Safiatou

Safiatou9 mai 2018

J’aime faire du basket et du foot. Plutôt flemmarde, je dors beaucoup mais je suis persévérante. Plus tard, je voudrais être infirmière.

Violée pendant mon enfance, le cauchemar est toujours là

Entre 4 et 6 ans, Safiatou s'est faite violée par son cousin en Mauritanie. Ça ne s'est arrêté que lorsqu'elle a déménagé en France avec sa mère. Les cauchemars, eux, persistent...

Par Safiatou9 mai 2018

Ma vie avait bien commencé quand ce jour-là de juin 2006 tout a basculé.

J’habitais en Mauritanie, dans un petit village au nord du pays, dans une grande maison avec toute ma famille. Un soir, ils étaient tous sortis à une fête. Comme j’avais quatre ans, j’étais restée dormir dans la maison. C’est alors que mon cousin âgé d’une dizaine d’années de plus que moi a commencé à abuser de moi. Il en profitait quand la maison était vide. J’essayais de me cacher dans des chambres différentes à chaque fois mais il finissait toujours par me retrouver. Toutes les semaines, il venait dans ma chambre, il me forçait et me violait. J’avais quatre ans, mais je me rendais bien compte de ce qu’il faisait. Lui faisait semblant que c’était normal. Ça a duré deux ans.

À mes six ans ma mère et moi avons rejoint mon père en France, pour avoir un meilleur traitement pour la maladie de ma mère et pour essayer de soigner mon asthme. En arrivant en France je pensais reprendre un nouveau départ, mais je n’y arrivais pas. Je n’avais pas le courage de le dire à ma famille. J’avais peur de leurs regards, de leur jugement. Je me sentais toujours aussi mal. J’y pensais des fois le soir. J’avais peur que ça recommence, qu’il revienne. Je devais le raconter à quelqu’un, pour me libérer de ce poids.

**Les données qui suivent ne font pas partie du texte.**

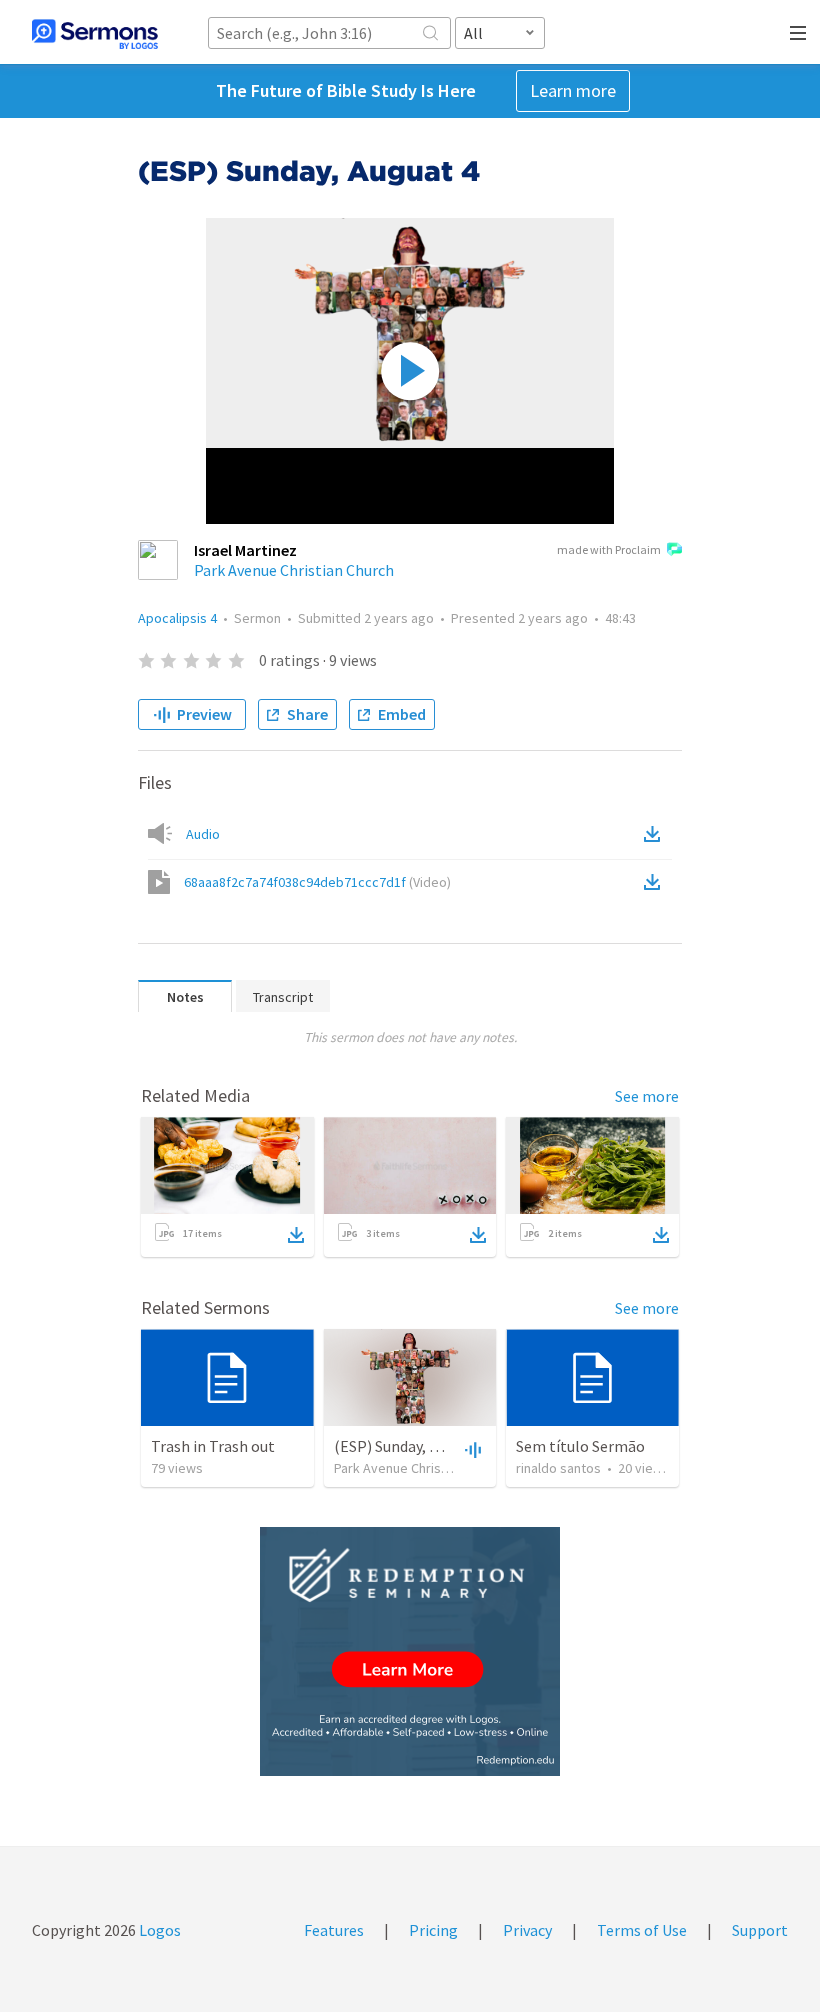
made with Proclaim (609, 549)
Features (334, 1930)
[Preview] (471, 1449)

J’ai décidé un an plus tard de le raconter à ma grande sœur qui avait dix ans. J’en avais sept à ce moment-là. Au début, elle a mal réagi, elle s’est énervée parce qu’elle s’en voulait de n’avoir rien remarqué. Mais comme on était matures pour nos âges, on a réussi à en discuter. Lui raconter m’a permis de me sentir mieux. Maintenant, je ne porte plus ça toute seule. J’ai l’impression qu’elle me protège. Elle m’a dit que je n’avais plus rien à craindre, que j’étais en sécurité ici.

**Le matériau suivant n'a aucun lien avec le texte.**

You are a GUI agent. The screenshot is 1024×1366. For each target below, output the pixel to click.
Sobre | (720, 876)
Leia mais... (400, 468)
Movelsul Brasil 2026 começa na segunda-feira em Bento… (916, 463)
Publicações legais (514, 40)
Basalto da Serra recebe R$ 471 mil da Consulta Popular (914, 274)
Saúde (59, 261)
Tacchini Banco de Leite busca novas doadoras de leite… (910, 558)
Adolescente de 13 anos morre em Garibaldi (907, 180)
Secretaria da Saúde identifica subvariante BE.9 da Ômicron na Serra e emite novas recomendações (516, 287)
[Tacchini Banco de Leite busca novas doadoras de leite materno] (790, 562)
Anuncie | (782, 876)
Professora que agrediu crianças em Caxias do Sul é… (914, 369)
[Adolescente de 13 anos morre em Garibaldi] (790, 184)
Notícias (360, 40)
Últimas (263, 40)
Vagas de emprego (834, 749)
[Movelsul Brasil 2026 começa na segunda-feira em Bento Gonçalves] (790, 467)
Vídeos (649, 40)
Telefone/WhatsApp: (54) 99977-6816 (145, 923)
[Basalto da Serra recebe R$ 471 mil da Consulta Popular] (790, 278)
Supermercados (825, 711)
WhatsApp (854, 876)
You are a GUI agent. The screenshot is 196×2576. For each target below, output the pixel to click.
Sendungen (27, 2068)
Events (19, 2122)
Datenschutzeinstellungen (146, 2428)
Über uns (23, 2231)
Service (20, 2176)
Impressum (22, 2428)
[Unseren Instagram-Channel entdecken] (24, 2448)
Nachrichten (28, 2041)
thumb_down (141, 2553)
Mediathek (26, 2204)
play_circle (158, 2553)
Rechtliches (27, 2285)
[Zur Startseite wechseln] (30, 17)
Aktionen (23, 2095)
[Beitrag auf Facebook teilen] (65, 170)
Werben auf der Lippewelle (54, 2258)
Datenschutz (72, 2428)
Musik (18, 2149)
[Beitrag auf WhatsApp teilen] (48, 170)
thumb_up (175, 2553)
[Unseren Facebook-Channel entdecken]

Je ne m’approche plus des garçons

À cause de ça, j’ai été obligée de grandir plus vite, de réfléchir comme une grande. Quand j’étais petite, j’étais une vraie vagabonde. Après ça, je suis devenue bien plus calme, je prends moins de risques. Je n’ai pas fait de crise d’ado, j’ai l’impression que je suis responsable de moi. Du coup je trouve que mes copines au collège sont un peu immatures. Elles font des choses insensées : par exemple, elles aiment bien se battre et moi je prends le temps de réfléchir, je leur dis de se calmer, que ce n’est pas notre problème.

Même si j’essaye d’oublier et de passer à autre chose, je dois vivre au quotidien avec ce viol. Je ne m’approche plus des garçons, je ne leur fais pas confiance, seulement à mon père. Les hommes plus âgés que moi me font peur. J’essaye d’aller mieux mais quand je pense que ça va mieux, il y a toujours un cauchemar pour me le rappeler. Alors ma sœur vient me calmer la nuit mais on n’en reparle plus. Personne d’autre n’est au courant, mes copines ne le savent pas. S’il allait en prison ça me soulagerait, mais ça ne ferait pas taire mes cauchemars.